TASK OBJECTIVE:
Determine how many lines in the entries below include the word "will", and reply with that number alone.

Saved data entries
++++++++++

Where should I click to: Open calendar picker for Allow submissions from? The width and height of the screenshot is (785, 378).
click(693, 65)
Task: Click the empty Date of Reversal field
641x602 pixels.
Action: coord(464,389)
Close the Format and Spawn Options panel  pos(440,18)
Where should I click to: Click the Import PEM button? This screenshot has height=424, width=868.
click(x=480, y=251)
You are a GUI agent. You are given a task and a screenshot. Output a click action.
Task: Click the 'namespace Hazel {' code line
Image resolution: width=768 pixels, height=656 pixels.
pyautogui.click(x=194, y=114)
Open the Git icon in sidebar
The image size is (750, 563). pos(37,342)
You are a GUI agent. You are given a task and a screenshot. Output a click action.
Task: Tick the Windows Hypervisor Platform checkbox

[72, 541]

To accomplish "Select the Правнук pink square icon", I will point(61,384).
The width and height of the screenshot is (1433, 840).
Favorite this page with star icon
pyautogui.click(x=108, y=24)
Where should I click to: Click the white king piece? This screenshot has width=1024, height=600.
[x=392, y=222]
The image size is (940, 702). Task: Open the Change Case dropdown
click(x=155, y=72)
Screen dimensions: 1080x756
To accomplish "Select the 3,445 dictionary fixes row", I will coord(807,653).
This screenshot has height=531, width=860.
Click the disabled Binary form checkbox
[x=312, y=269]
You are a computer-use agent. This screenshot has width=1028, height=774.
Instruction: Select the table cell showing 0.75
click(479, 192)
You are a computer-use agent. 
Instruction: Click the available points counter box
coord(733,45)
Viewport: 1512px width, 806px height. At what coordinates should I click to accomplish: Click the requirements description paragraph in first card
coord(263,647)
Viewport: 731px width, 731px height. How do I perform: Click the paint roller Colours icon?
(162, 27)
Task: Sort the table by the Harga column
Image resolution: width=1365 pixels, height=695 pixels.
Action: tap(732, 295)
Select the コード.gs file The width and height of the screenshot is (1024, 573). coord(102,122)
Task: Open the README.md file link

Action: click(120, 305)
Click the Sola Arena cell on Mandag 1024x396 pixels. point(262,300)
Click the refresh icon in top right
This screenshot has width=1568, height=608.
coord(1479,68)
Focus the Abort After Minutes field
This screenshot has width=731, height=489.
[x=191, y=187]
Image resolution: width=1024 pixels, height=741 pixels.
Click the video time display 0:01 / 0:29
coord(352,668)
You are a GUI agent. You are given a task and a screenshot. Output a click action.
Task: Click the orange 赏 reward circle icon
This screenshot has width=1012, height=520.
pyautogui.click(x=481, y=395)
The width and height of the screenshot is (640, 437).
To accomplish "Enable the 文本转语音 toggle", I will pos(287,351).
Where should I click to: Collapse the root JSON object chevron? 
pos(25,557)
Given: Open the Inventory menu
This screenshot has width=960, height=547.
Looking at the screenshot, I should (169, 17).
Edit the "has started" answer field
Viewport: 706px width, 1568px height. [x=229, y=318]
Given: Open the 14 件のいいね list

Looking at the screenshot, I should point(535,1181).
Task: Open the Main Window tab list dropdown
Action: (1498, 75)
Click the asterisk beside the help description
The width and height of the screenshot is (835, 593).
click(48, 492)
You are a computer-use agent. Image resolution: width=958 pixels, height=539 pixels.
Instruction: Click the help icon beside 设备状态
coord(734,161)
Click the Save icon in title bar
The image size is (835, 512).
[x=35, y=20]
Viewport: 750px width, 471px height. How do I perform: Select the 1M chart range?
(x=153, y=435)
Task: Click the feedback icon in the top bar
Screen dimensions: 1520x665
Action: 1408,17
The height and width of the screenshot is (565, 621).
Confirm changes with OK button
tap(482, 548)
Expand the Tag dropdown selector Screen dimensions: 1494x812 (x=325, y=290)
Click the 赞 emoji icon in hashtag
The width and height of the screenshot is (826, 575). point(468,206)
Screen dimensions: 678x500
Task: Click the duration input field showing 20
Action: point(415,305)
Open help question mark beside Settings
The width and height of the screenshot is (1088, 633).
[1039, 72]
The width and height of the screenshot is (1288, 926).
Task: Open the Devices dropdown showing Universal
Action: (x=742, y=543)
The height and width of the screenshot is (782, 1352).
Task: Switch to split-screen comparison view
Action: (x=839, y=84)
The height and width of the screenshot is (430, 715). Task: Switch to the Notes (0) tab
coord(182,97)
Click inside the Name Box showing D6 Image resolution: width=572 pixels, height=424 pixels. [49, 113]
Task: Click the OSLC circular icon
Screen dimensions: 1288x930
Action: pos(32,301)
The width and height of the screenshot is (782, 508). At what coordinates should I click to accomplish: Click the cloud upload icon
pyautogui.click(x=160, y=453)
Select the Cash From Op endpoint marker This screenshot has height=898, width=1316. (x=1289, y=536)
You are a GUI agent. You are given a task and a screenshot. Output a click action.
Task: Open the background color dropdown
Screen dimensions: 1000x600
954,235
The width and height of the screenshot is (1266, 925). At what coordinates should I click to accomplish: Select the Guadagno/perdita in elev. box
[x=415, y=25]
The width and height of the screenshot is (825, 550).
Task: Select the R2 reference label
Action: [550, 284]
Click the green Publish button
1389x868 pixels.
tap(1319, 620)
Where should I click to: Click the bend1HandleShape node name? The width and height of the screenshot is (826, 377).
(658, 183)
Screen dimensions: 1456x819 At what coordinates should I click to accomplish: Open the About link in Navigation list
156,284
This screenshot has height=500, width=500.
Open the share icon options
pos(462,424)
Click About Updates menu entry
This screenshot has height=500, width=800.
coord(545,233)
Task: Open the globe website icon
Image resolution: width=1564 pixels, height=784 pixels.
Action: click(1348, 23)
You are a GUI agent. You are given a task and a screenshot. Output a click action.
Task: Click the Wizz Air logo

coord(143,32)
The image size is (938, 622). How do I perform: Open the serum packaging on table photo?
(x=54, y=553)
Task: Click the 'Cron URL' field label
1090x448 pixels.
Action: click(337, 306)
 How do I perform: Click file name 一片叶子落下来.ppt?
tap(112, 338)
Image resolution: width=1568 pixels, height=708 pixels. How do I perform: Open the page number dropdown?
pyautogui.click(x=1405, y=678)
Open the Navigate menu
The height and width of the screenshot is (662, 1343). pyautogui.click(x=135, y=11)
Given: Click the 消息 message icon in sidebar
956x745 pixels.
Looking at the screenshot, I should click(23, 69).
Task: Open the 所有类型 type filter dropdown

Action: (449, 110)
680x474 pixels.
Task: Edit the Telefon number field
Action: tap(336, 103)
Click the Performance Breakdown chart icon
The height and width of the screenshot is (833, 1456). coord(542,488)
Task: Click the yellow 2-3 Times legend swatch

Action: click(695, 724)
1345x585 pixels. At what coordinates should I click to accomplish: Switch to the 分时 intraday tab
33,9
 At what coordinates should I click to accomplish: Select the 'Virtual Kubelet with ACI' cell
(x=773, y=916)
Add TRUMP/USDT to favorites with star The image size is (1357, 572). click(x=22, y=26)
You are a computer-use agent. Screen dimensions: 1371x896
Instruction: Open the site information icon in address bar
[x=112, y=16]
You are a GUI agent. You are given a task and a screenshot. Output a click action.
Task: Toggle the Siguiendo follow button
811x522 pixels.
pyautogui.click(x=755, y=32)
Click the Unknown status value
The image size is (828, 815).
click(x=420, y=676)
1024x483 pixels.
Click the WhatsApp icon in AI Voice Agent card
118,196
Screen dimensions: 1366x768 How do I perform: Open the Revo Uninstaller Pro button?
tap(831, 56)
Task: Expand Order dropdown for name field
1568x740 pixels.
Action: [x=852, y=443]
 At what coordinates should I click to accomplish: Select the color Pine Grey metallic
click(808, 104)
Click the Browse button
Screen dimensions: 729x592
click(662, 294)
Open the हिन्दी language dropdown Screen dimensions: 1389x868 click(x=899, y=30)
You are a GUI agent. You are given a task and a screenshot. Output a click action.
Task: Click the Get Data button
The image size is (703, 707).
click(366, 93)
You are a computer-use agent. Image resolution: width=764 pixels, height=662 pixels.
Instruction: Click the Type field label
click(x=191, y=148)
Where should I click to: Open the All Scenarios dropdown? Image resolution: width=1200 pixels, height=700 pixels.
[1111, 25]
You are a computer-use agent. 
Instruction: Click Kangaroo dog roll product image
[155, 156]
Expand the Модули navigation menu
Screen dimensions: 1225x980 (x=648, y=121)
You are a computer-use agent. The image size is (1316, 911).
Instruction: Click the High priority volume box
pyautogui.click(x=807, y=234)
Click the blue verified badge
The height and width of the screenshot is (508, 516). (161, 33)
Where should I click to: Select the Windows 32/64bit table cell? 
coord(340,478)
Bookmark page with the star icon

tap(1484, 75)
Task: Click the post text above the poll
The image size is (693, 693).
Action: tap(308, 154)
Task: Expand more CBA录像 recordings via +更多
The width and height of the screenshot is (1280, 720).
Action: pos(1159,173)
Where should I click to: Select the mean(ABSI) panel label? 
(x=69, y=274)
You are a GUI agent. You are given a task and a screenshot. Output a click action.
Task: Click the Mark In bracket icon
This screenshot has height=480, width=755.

++++++++++

ANSWER:
3